Esta avidez fez-me lembrar a experiência que tive com o livro do suíço Joël Dicker, La Vérité sur l’Affaire Harry Quebert (li a versão francesa; a versão portuguesa intitula-se A Verdade sobre o Caso Harry Quebert, trad. de Isabel St. Aubyn), Grande Prémio de Romance da Academia Francesa. A obra deu, mais tarde, origem à série The Truth About the Harry Quebert Affair, protagonizada por Patrick Dempsey.
À semelhança do “Thriller” de Tordo, o livro de Dicker também nos dá conta de um escritor. Contudo, não pretendo aqui fazer comparações. Esta remissão faz-se apenas pelas sensações despertadas.

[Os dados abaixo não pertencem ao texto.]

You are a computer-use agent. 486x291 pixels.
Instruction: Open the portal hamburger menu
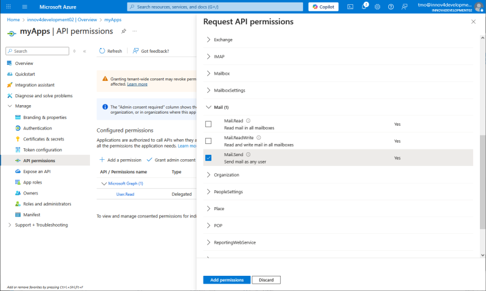coord(25,7)
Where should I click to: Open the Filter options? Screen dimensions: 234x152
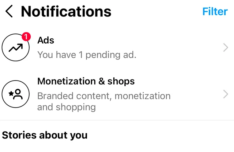[215, 11]
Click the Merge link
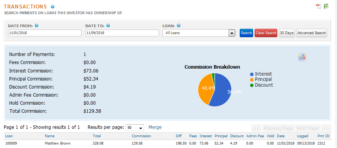This screenshot has height=148, width=337. point(155,127)
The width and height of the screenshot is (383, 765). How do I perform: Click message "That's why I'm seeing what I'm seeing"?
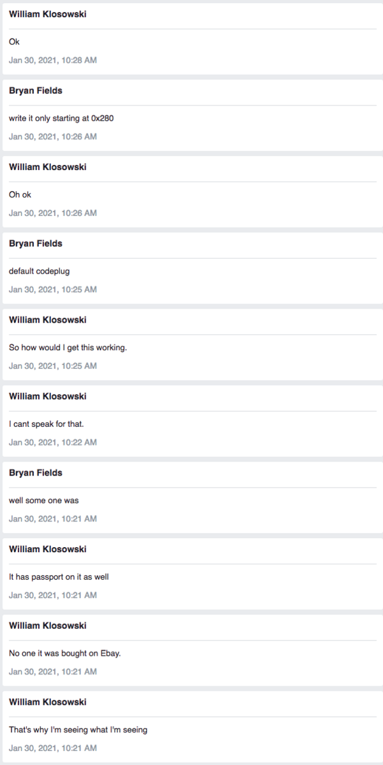pos(78,730)
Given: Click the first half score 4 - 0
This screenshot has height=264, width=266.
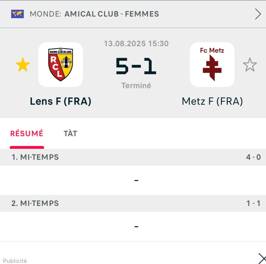Looking at the screenshot, I should click(x=253, y=157).
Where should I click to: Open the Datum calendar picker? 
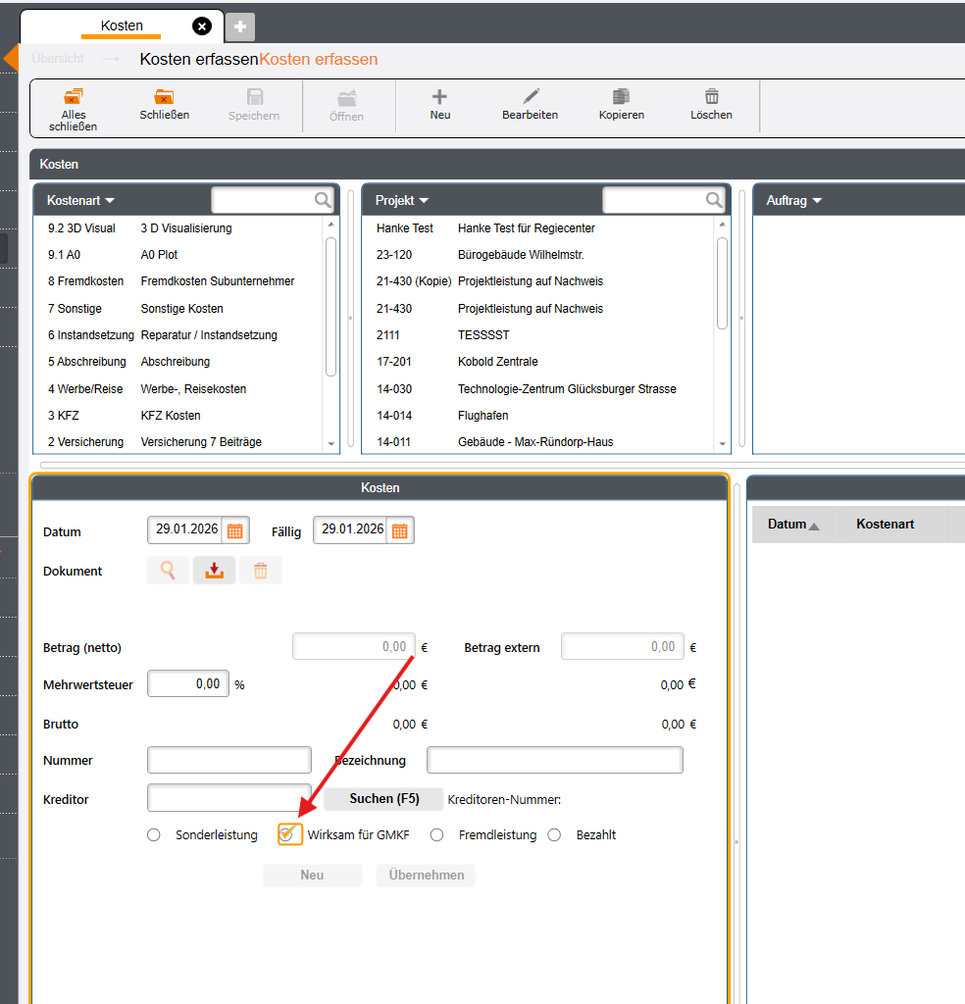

Li alguns comentários ao livro de Tordo e uma boa parte questiona a classificação de Thriller. Outros questionam a fotografia da capa (quem é a rapariga morena se Laura é loira?) ou a extensão do livro. Não vou questionar nada disso. Gostei do livro. Ponto.
Contudo, gostaria de partilhar convosco o que, de facto, me interpelou nesta obra: as reflexões que nos chegam pela voz do próprio List (escritor), de Pedro Taborda (aspirante a escritor), de Anne (a colega de Faculdade) e de Mookerjee (o colega de quarto do aspirante a escritor e, quanto a mim, o verdadeiro guru em desenvolvimento pessoal do livro) sobre a identidade do escritor, sobre o seu merecimento:
[List]
- Os escritores são todos uns miseráveis e uns infelizes. O Hemingway matou-se com um tiro de carabina, o Dostoievsky foi exilado para a Sibéria. A Virginia Woolf suicidou-se, era bipolar. O Carver e o Cheever, no Iowa, ficavam no carro a gelar, de madrugada, à espera que a loja de bebidas abrisse.
- (...) também escrevemos para que o mundo nos ouça e nos reconheça e nos dê o mérito que achamos merecer mais do que ninguém.
- Um escritor acomodado é um escritor morto, Taborda. (...) a escrita não se compadece da vaidade. (...) É um exercício de casmurrice, de masoquismo. E é preciso aceitar que é um milagre que alguém nos queira ler, Taborda.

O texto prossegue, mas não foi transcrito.